[Haskell-cafe] Tiger compiler: variable escaping analysis phase

Tue Jun 22 09:01:37 EDT 2010

On Tue, Jun 22, 2010 at 09:33:22AM -0300, José Romildo Malaquias wrote:
> In the variable escaping analysis phase of the compiler, a function
> findEscape looks for escaping variables and record this information in
> the escape fields of the abstract syntax. To do this the entire abstract
> syntax tree is traversed looking for escaping uses of every variable,
> and, when found, the field is set to true.
>
> findEscape uses a symbol table to accomplish its work, binding variable
> names to a reference to boolean (the same reference used in the abstract
> syntax tree). When processing a variable declaraction, for instance, it
> inserts the variable name into the symbol table, binding it to its
> escaping field. When processing an expression which is a simple
> variable, if the variable occurs in a nested function, its binding in
> the symbol table is set to true. This reflects directly in the abstract
> syntax tree of the variable declaration, as the escape field in the
> variable declaration and the binding in the symbol table are the same
> reference to bool.

Idea of pure algorithm:

 1) Update the symbol table itself, that is: instead of using

       (a) Map Symbol (IORef Bool)

    use

       (b) Map Symbol Bool.

    This doesn't change the complexity of the algorithm as
    searching and updating have the same complexity for many data
    structures (maps and hashtables, for example).

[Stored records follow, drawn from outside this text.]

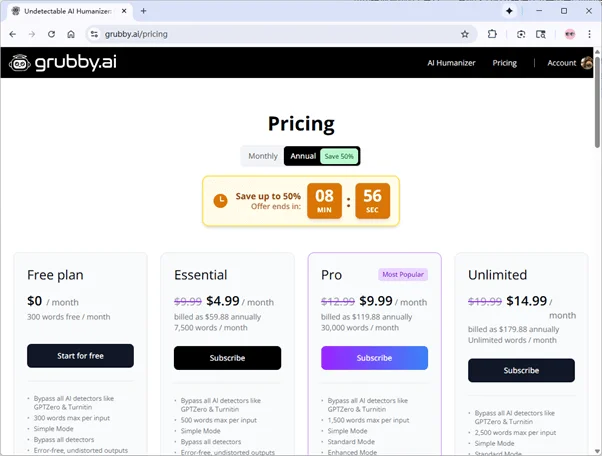Open the browser profile avatar
This screenshot has width=602, height=456.
(569, 34)
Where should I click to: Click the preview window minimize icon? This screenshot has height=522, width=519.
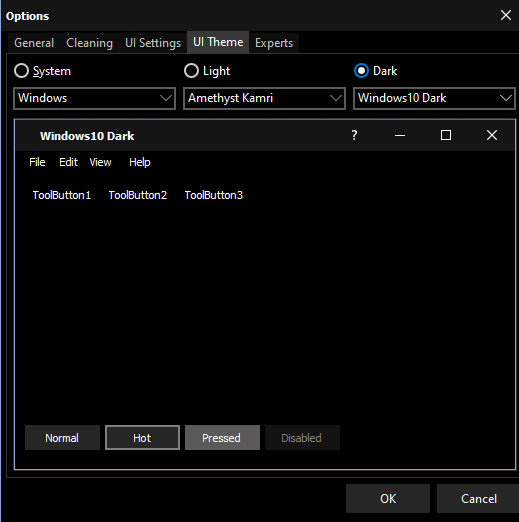point(400,135)
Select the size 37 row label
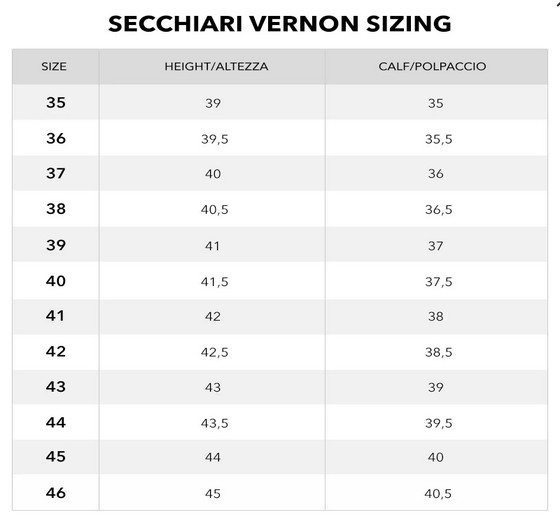560x519 pixels. [56, 173]
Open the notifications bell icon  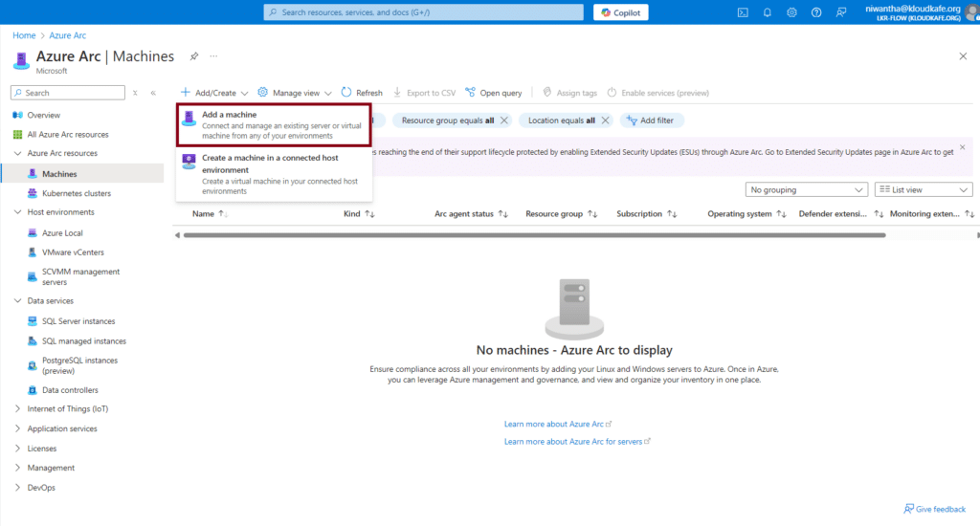tap(768, 12)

    In reality, you don't need to use a Map at all.  Just use

       (c) Set Symbol

    and symbols not in the set do not escape.  Using (a) gives
    you O(n log k) for this step, where n is the size of the AST
    and k is the number of symbols.  On the other hand, (c) gives
    you O(n log e), where e is the number of escaping symbols.

 2) After doing the whole analysis, use a function
    'addEscapeInfo' to process the whole pure AST again adding
    information about escaped symbols.  This is O(n log e) as
    well.

> The second option is more elegant in my point of view, but would be much
> less efficient than the first one.

While O(n log e) is better than O(n log k), probably the
constants in the pure algorithm are higher than their impure
counterparts.  I guess you could also try to write:

  1) Take an 'AST e' into 'AST (STRef s Bool, e)' in O(n).

  2) Use the impure algorithm inside ST monad in O(n log k).

  3) Take 'AST (STRef s Bool, e)' into 'AST (Bool, e)' in O(n).

  4) 'runST' on the above steps to get a pure function from
     'AST e' into 'AST (Bool, e)'.

The ST monad has the same runtime overhead as IO.  Steps 1) and
3) are used to hide the ST monad from the rest of the compiler.

Cheers,

--
Felipe.